Monday, May 9, 2011

Love Doesn't Exist, and So, Neither Does God

I am always perplexed by this thing called love. For instance, I've spent the better part of nine years trying to prove to other people that my love for my husband, Jeremy, is real. This was especially true in the beginning, because in those days most people questioned the validity of our love affair. At first I would try to tell people plainly and without pretense: I love Jeremy. But when saying these words, they always sounded empty and void, even disingenuous. The claim itself wasn't about love; the claim was really about me.

In his blog post, “Love Doesn't Exist,” the Irish philosopher, Peter Rollins, suggests that for something to exist it must stand out. He likens love to light, saying, “For love (…) is like light. When we are sitting with friends we do not think about the light that surrounds us but only of the friends that the light enables us to see. Likewise love illuminates others and so our attention is focused on what love illuminates rather than with the illumination itself.” In other words, love doesn't exist because it does not stand out, but rather, love illuminates others, always pointing away from itself, for we do not notice love in a room, but we notice that which love illuminates.

I think about Jeremy and some of our first few talks together, and then our letters, and then of the days we began dating. I can related to the idea of love being that which illuminates rather than being something that exists. Which would explain why I could never explain it. It wasn't Jeremy who illuminated love because love doesn't stand out. Love doesn't exist, and yet love has so affected me personally.

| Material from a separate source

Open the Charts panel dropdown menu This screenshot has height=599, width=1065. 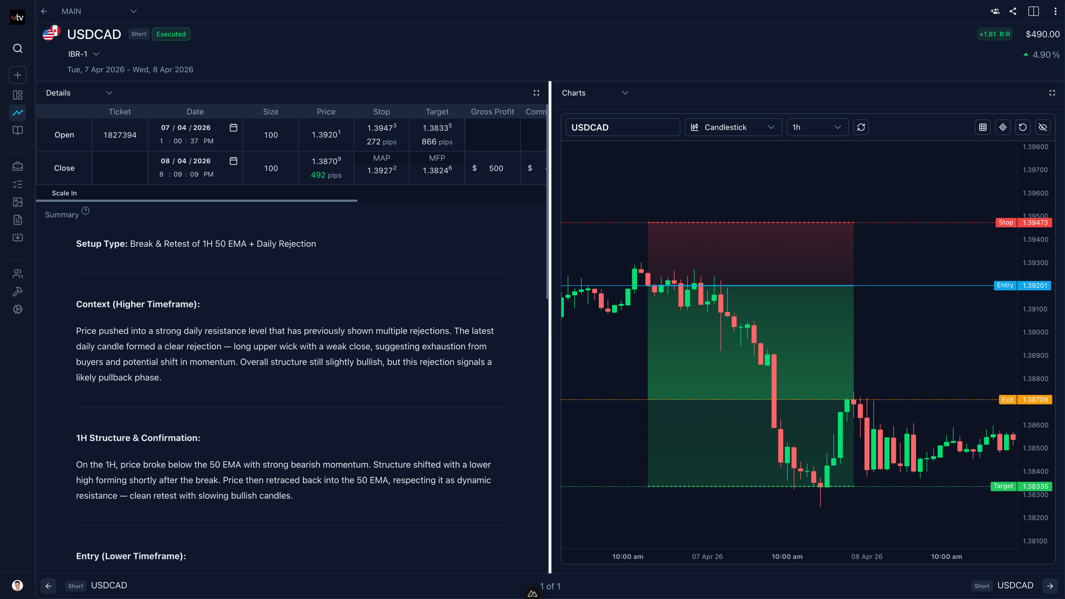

It was in a discussion group recently where a friend talked about the idea of proving the existence of God. People on both sides have tried, usually through science, to prove or disprove the existence of God, but have failed every time. God can't be proven either way, it seems. “But,” said my friend, “perhaps there might be a way to prove the existence of God through the existence of love, for it is written, God is love. Whoever lives in love lives in God, and God in them. So whenever we see love exhibited, it is, in essence, the closest thing we get to evidence of God.”

Once he said this, I was immediately taken back to pondering the non-existence of love, how love doesn't exist but it effects us all, and yet it is scripture that tells us that God is love. So it would seem that God doesn't exist either.

I think about how many people I have known in my short life, people who've loved selflessly, who've taken soup to the bums behind Prairie Market on cold winter days, who've taken care of foster children and even adopted the ones they could, who've stood up for various causes in spite of adversity, who've loved their families without asking anything in return. People everywhere of every nation are showing the effects of something beyond themselves every time they choose to love--because God is love. Maybe, just maybe, it is this idea of God which casts our focus outward, illuminating everything around it, but never casting our focus on the illumination itself. Perhaps it's true, that God doesn't really exist, yet is the only thing that affects us all.